Verschmelzung von Mensch und Technik bereits vorhanden
„Zunächst einmal ist die Verschmelzung von Mensch und Technik eine Entwicklung, die bereits stattgefunden hat“, erklärt Stefan Lorenz Sorgner, Philospoh und Direktor des Beyond Humanism Network, der Süddeutschen Zeitung. So sind Menschen schon mit Herzschrittmachern ausgestattet. Hirnimplantate wären aber insoweit etwas anderes, da Erinnerungen und das Wissen das (und wie wir uns dieses Wissen aneignen) unsere Persönlichkeit widerspiegeln. Eine Identität, die laut S. L. Sorgner nur mit der Förderung menschlicher Eigenschaften und einem daraus resultierenden besseren Leben einherginge. Mithilfe Biotechnologien versteht sich. Doch wird es eine Chancengleichheit geben, sobald der Mensch genetisch aufgebessert oder degradiert wird? Legitimiert man durch die Aussicht, schlechte Gene auszusortieren, eine neue Eugenik? „Eugenik, wie im ‚Dritten Reich‘ stattgefunden hat, wollen wir natürlich auf keinen Fall“, verspricht Sorgner. Immerhin solle jeder für sich selbst für oder gegen eine „Modifikation“ entscheiden. „Umso stärker müssen wir darauf achten, dass diese wunderbare Errungenschaft unserer Freiheit nicht durch neue totalitäre Bevormundungs- und Überwachungsmechanismen verloren geht, sei es von politischer wie industrieller Seite“.
Digitale Körper
Die Fortschritte der Hirnforschung beruhen vor allem auf dem Einsatz neuer Techniken. Mithilfe der Magnetoenzephalographie können ganze Areale der geistig-seelischen Funktionen mit verblüffender Präzision der Hirnrinde zugeordnet werden und das, ohne damit ältere Netzwerk-Hypothesen zu entkräften. Diese führen das Aufkommen des Bewusstseins auf die Kommunikation zwischen Milliarden von Neuronen zurück. Wir können die Identität der Beziehung zwischen Körper und Seele nicht in den Blickwinkel unserer bewussten Wahrnehmung bringen. Wenn es aber möglich ist, einen Computer über gedachte Befehle zu steuern, wenn durch mentale Anstrengung ein Cursor auf einem Bildschirm oder gar eine Prothese gelenkt werden kann, wie sollte dann die Meinung noch gelten, unser Geist sei etwas Immaterielles, das nicht unter die Gesetze der Naturwissenschaften fällt?

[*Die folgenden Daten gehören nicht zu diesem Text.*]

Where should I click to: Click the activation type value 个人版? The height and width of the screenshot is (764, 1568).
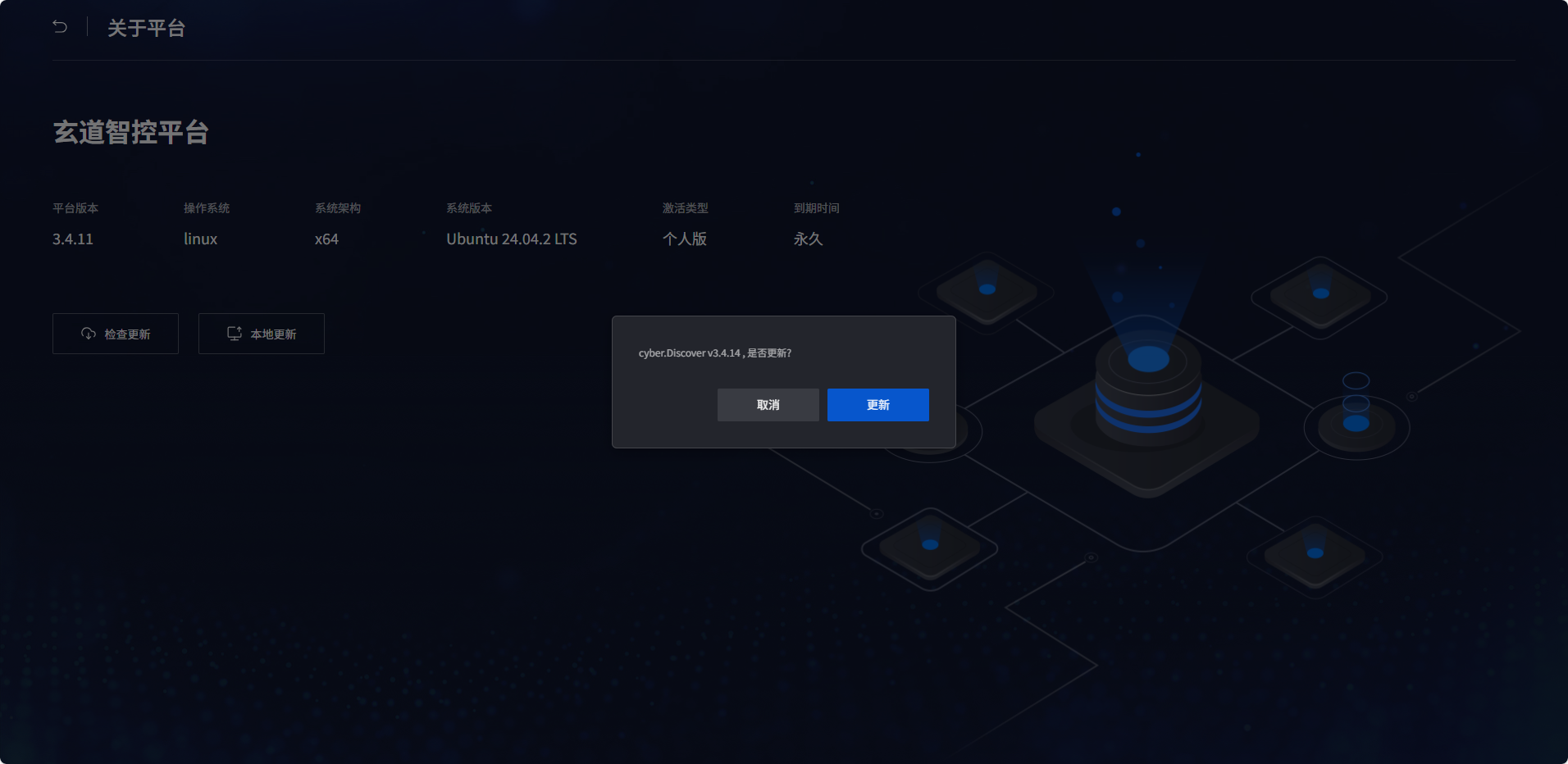685,239
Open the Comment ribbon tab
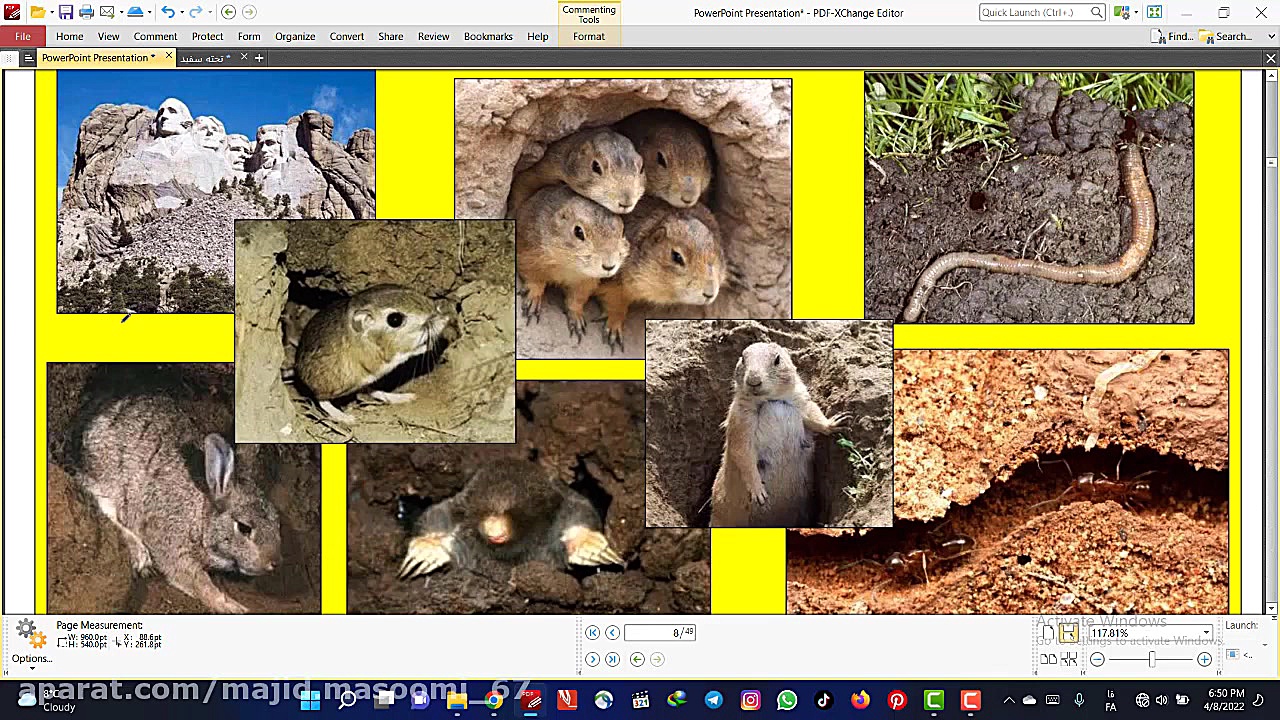Viewport: 1280px width, 720px height. coord(155,36)
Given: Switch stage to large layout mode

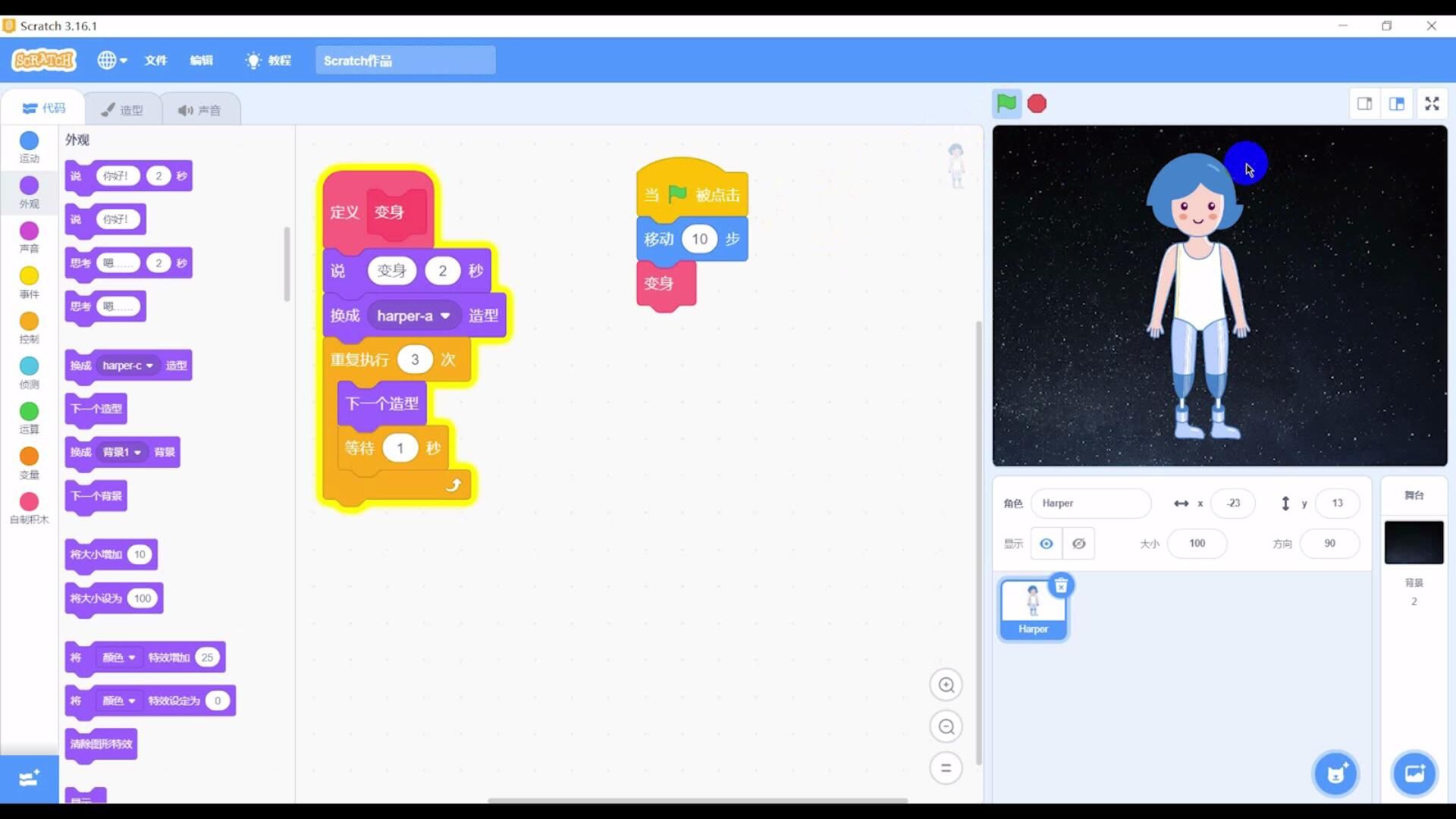Looking at the screenshot, I should [x=1398, y=103].
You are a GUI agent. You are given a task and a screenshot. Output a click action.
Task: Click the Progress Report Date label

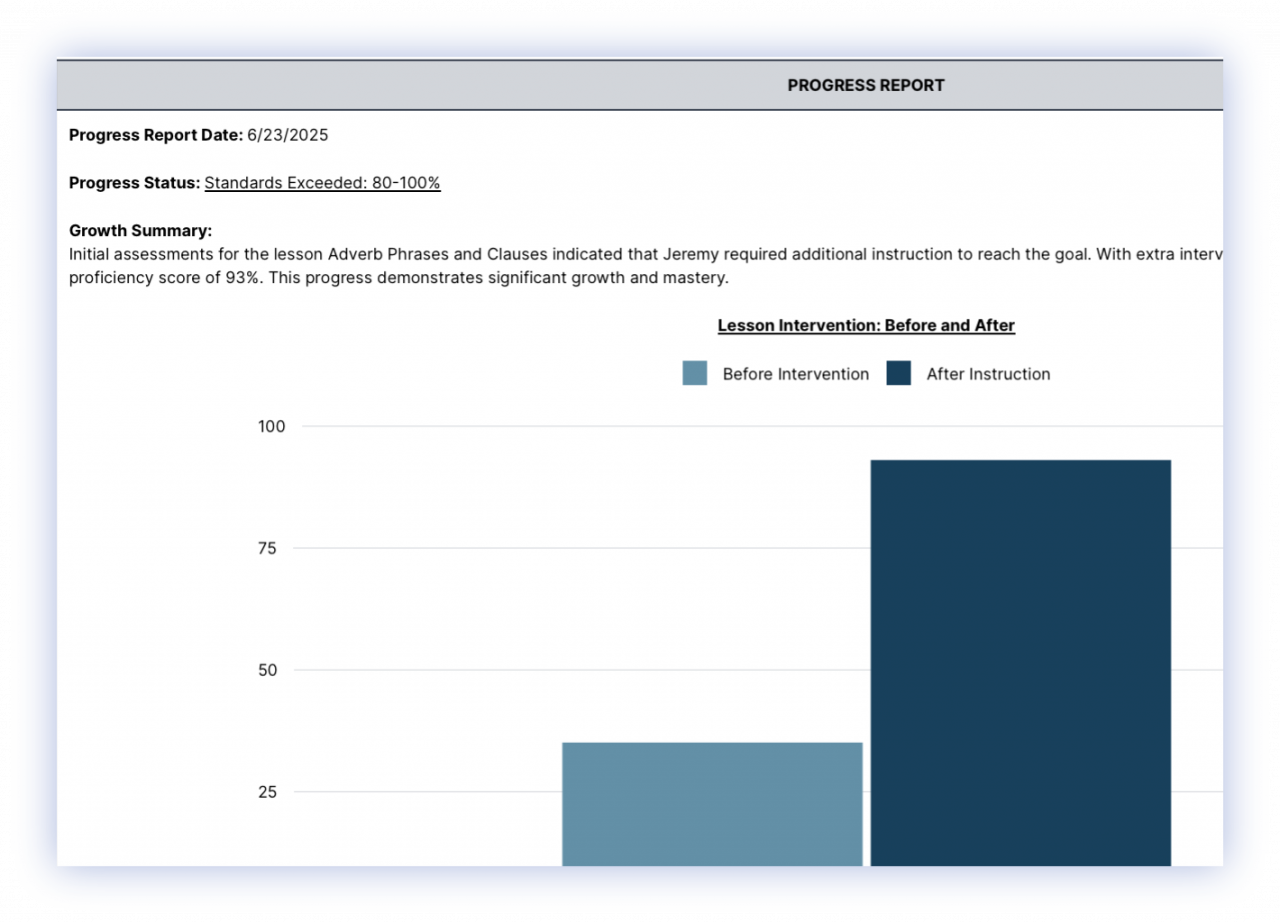tap(155, 135)
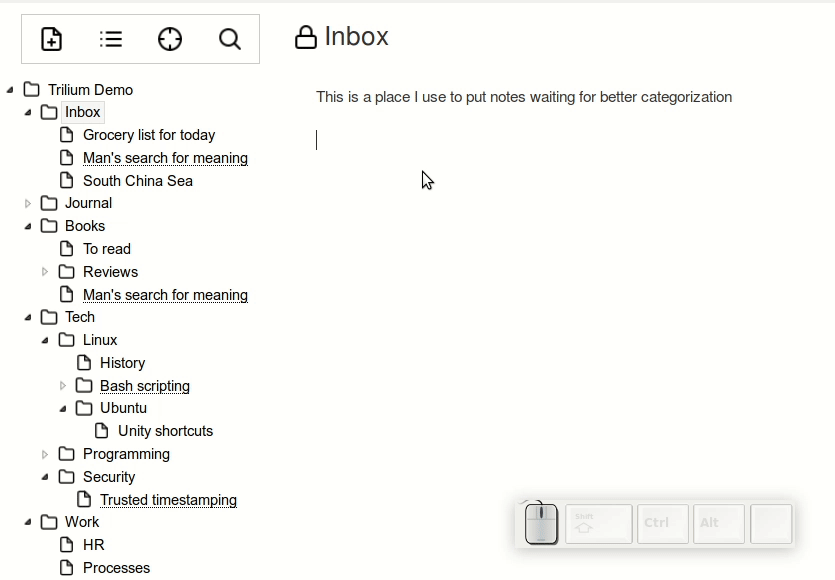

Aus diesem Grund sollte es möglich sein, Neuroimplantate herzustellen und erfolgreich nutzen zu können. In der Idee steckt Potential und Risiko, wie in jeder technischen Errungenschaft des Menschen. Vielleicht entwickelt sich alles zum Guten und es kommen schon die nächsten Generationen von Schülern in den Genuss des „Nürnberger Trichters“.